Various phenotypic consequences in shmt-deficient cells have been described. Inactivation of shmt results in glycine auxotroph phenotype in some organisms, such as Escherichia coli, while shmt mutations in Caenorhabditis elegans lead to maternal-effect lethal phenotype
, pointing to the essential role of SHMT. In this study, attempts were made to generate Pbcshmt null mutant but the gene could not be replaced by a knockout construct. The refractoriness of Pbcshmt locus was ruled out as our attempts to replace the endogenous gene with Pvcshmt were successful. Additionally, the redundancy role of SHMTs in malaria parasite can be excluded. Transgenic P. berghei parasites containing Pvcshmt were able to infect murine red blood cells and complete their blood stage life cycle, albeit at a lower parasitaemia when compared with that of the wild type parasites. This implies that replacement of shmt affects fitness of transgenic parasite, which may be due to differences in catalytic efficiency between rodent and human plasmodial enzymes. This could readily be proven by comparing kinetic parameters of recombinant PbcSHMT and PvcSHMT. It should also be noted that the expression of PvcSHMT was regulated by Pbeef1α promoter, which might have an effect on the growth of mutant parasite.

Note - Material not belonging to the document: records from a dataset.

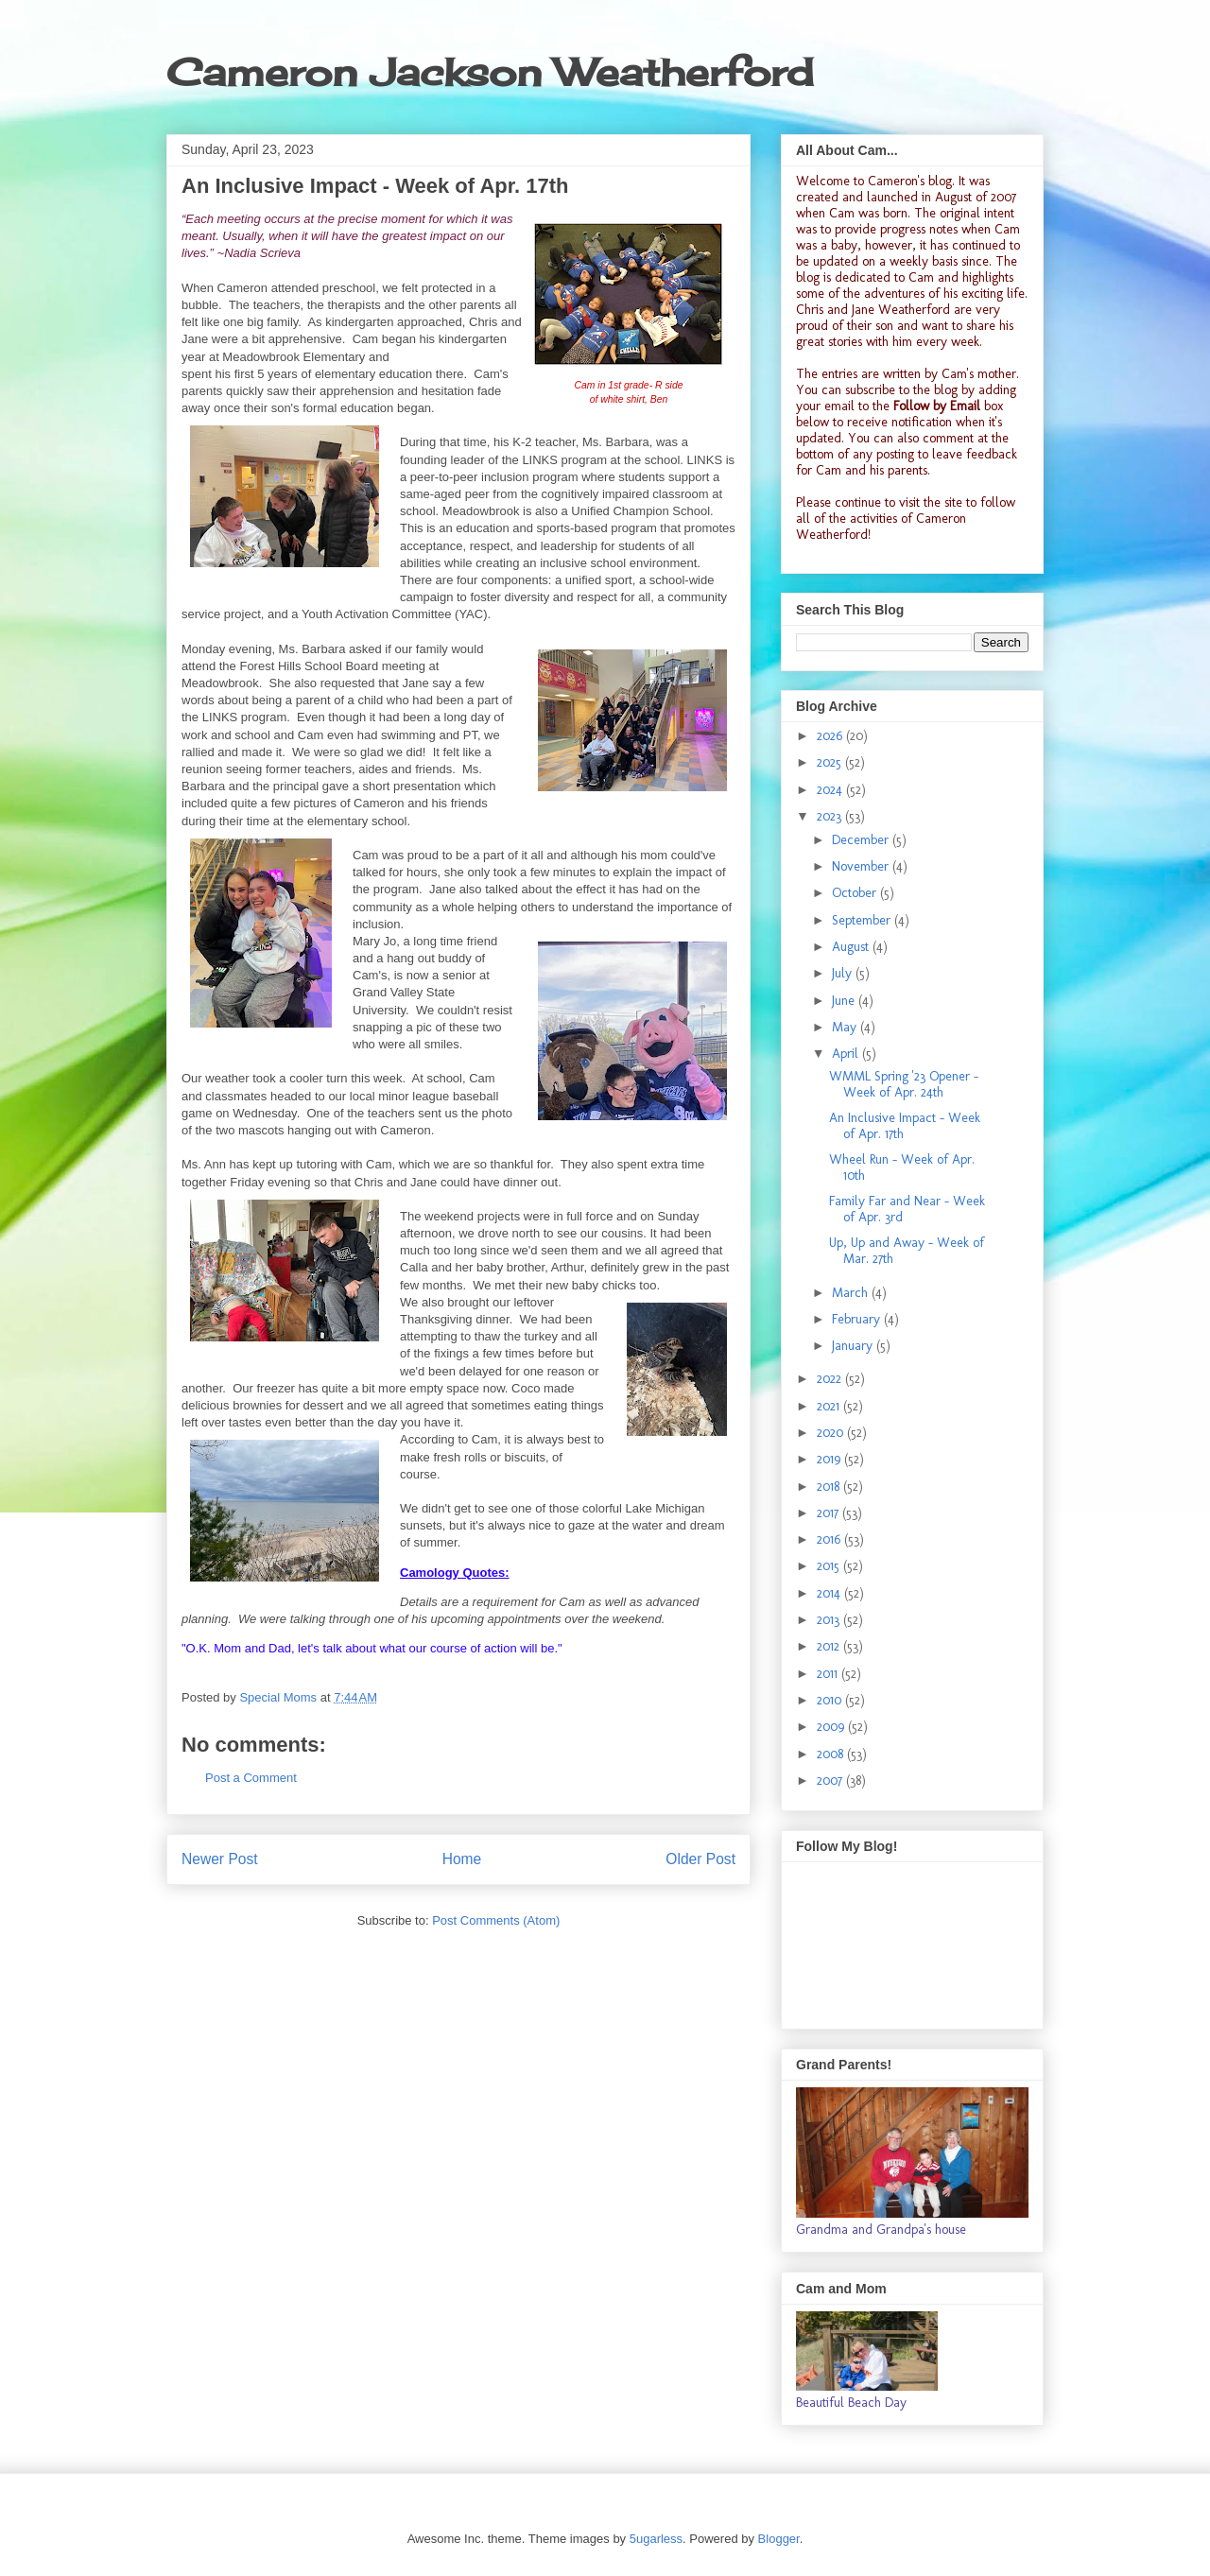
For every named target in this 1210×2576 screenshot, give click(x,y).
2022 (831, 1379)
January (854, 1346)
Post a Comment (251, 1778)
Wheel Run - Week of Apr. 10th (902, 1167)
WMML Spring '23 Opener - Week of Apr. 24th (903, 1084)
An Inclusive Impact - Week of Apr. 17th (904, 1126)
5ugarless (656, 2539)
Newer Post (220, 1859)
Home (462, 1859)
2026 (831, 736)
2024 (831, 790)
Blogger (779, 2539)
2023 (831, 816)
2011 (829, 1674)
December (862, 840)
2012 (830, 1646)
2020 (832, 1433)
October (856, 893)
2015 (830, 1566)
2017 (829, 1513)
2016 (830, 1539)
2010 (831, 1700)
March (852, 1293)
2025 (831, 762)
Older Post (700, 1859)
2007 (831, 1780)
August (852, 947)
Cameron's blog (910, 181)
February (858, 1319)
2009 (832, 1727)
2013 (830, 1620)
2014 (830, 1593)
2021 (830, 1406)
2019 (830, 1459)
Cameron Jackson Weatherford (489, 72)
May (846, 1027)
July (844, 973)
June (845, 1001)
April (847, 1054)
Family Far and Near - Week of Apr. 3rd (907, 1209)
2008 (832, 1754)
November (862, 866)
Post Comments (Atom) (496, 1920)
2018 (830, 1486)
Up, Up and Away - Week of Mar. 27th (906, 1251)
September (863, 920)
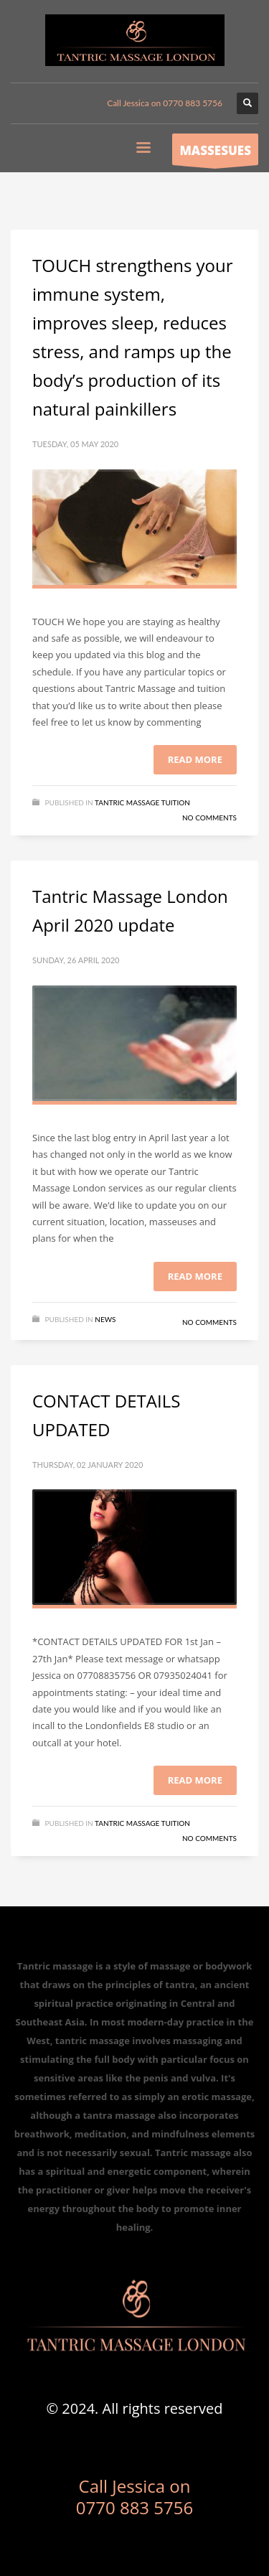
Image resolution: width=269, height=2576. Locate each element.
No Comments (209, 817)
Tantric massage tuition (142, 802)
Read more (195, 759)
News (105, 1319)
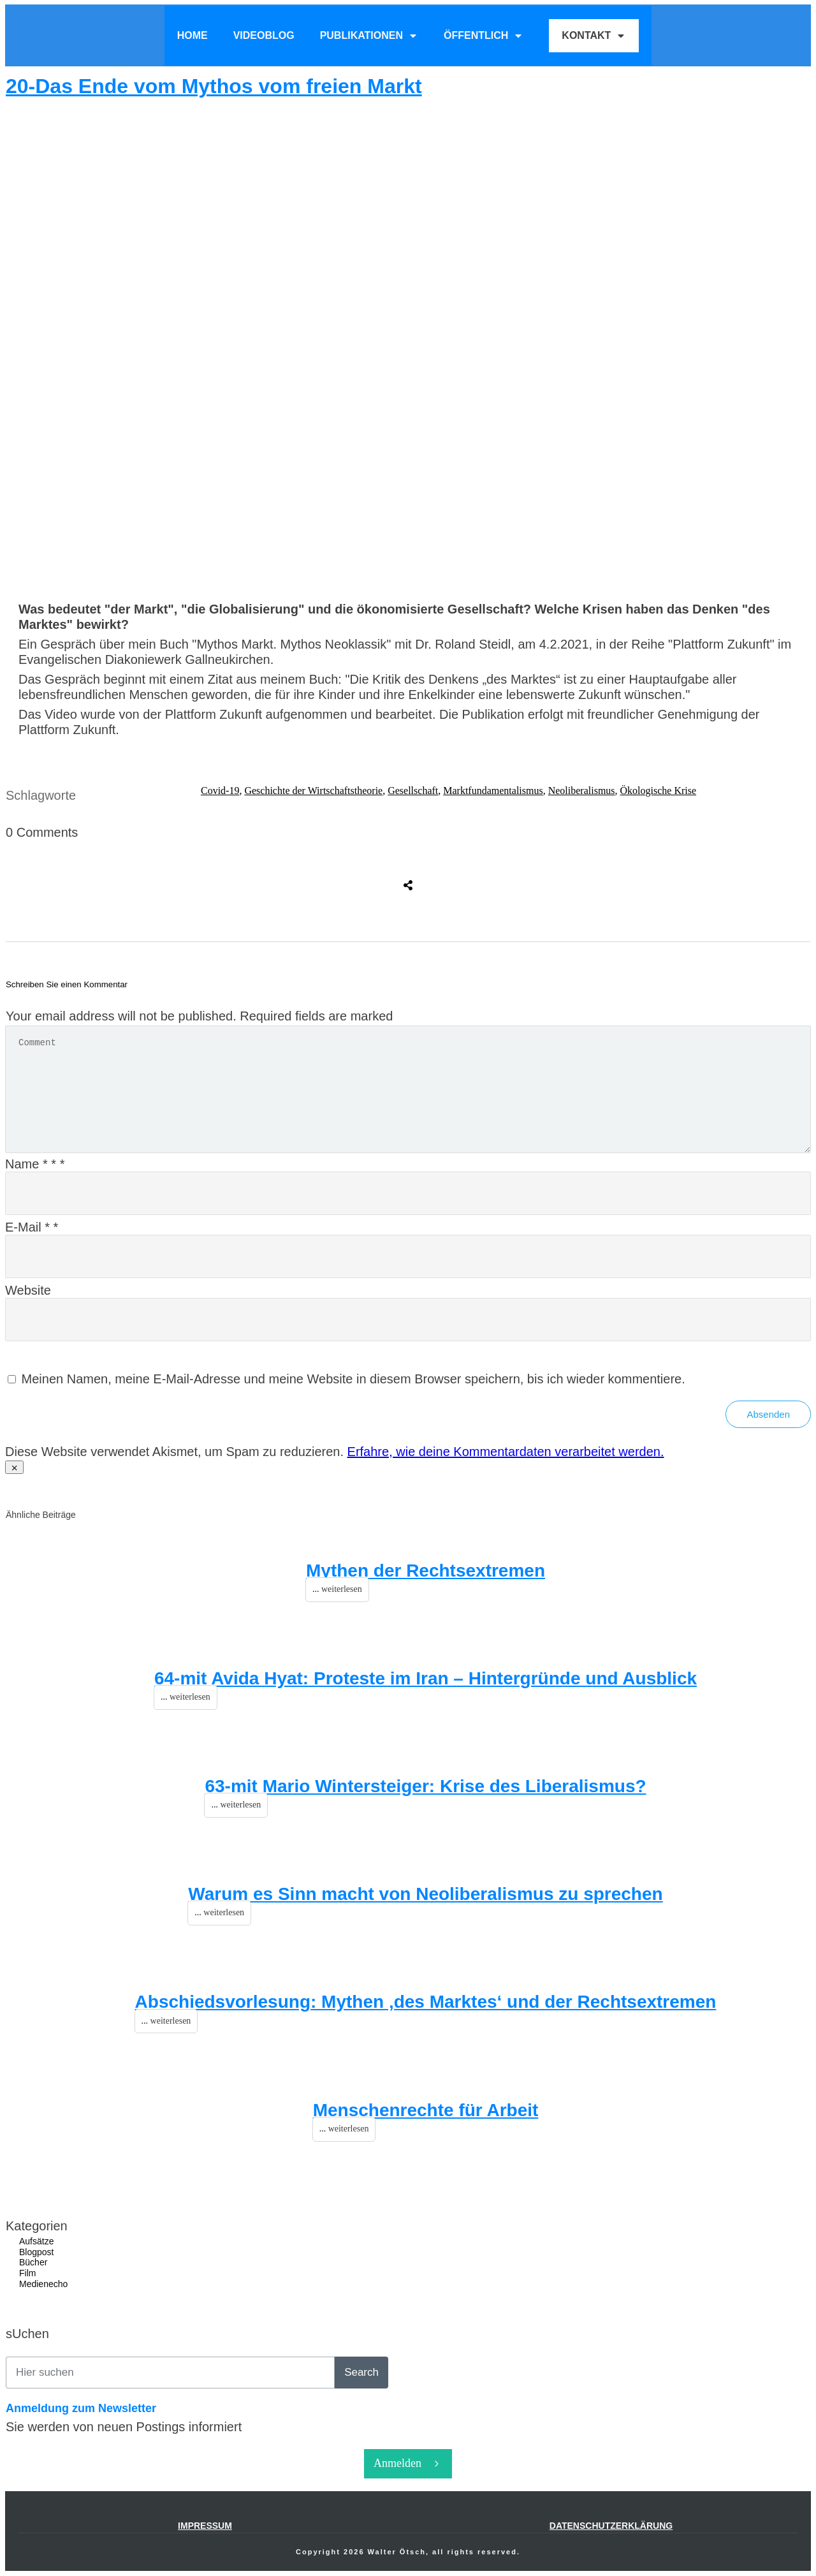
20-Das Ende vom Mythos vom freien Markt (214, 86)
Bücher (33, 2262)
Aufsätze (36, 2241)
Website (28, 1290)
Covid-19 (220, 790)
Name (34, 1164)
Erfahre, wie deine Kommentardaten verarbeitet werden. (505, 1452)
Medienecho (43, 2284)
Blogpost (36, 2252)
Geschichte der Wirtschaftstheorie (313, 790)
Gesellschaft (413, 790)
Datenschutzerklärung (611, 2526)
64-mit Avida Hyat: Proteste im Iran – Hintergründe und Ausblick (425, 1678)
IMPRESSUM (205, 2526)
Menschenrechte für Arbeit (426, 2110)
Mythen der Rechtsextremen (425, 1570)
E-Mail (31, 1227)
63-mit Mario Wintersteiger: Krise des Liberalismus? (425, 1786)
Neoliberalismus (581, 790)
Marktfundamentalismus (493, 790)
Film (27, 2273)
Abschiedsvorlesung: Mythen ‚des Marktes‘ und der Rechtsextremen (426, 2002)
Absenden (768, 1414)
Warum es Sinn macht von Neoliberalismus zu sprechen (425, 1894)
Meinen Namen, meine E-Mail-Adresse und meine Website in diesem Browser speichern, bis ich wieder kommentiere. (353, 1379)
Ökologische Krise (658, 790)
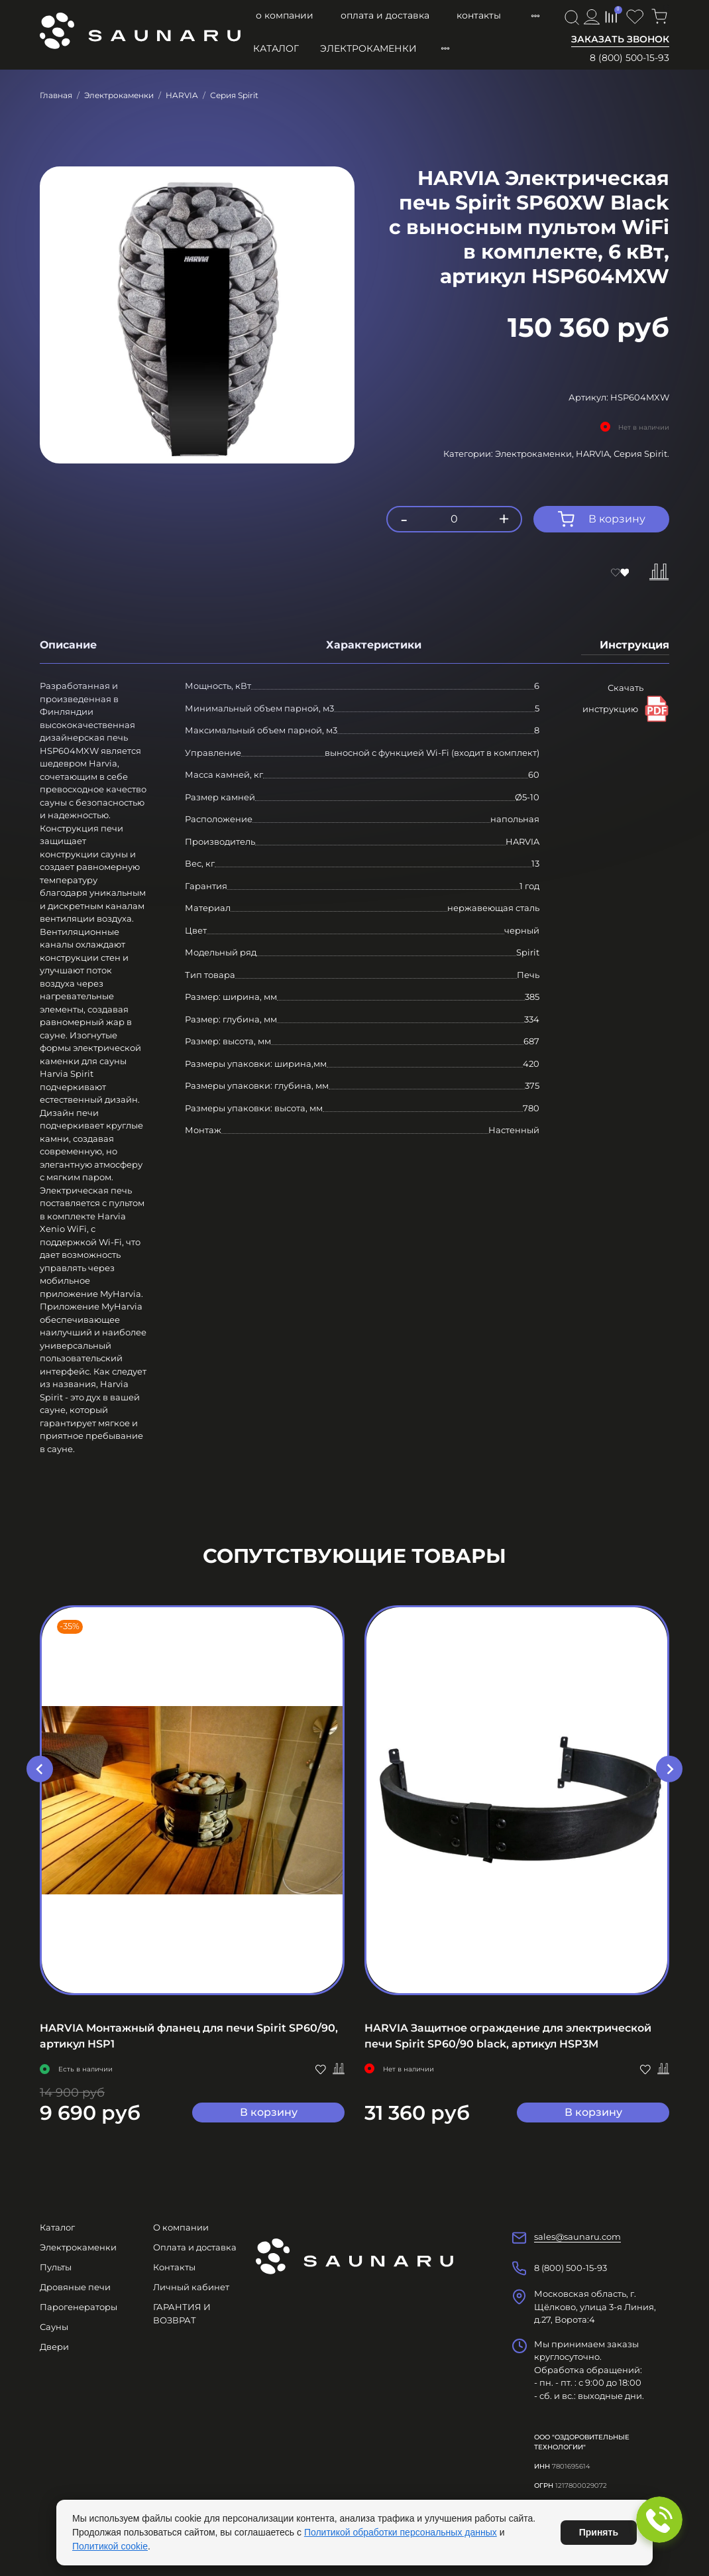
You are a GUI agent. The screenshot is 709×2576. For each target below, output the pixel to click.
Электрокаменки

Plasmodium SHMT has been suggested to be the rate-limiting enzyme in dTMP synthesis pathway
, and thus is a potential target for drug development. Various classes of compounds, including 2,4-diaminopyrimidine, have been proposed to be effective inhibitors of Plasmodium SHMT based on binding affinity obtained from molecular docking calculations
[34, 35]. The recent study has shown that a number of 2,4-diaminopyrimidine compounds can inhibit Plasmodium SHMT
. Further optimization employing a target-based design approach should allow design of more effective anti-malarial drugs targeting Plasmodium SHMT.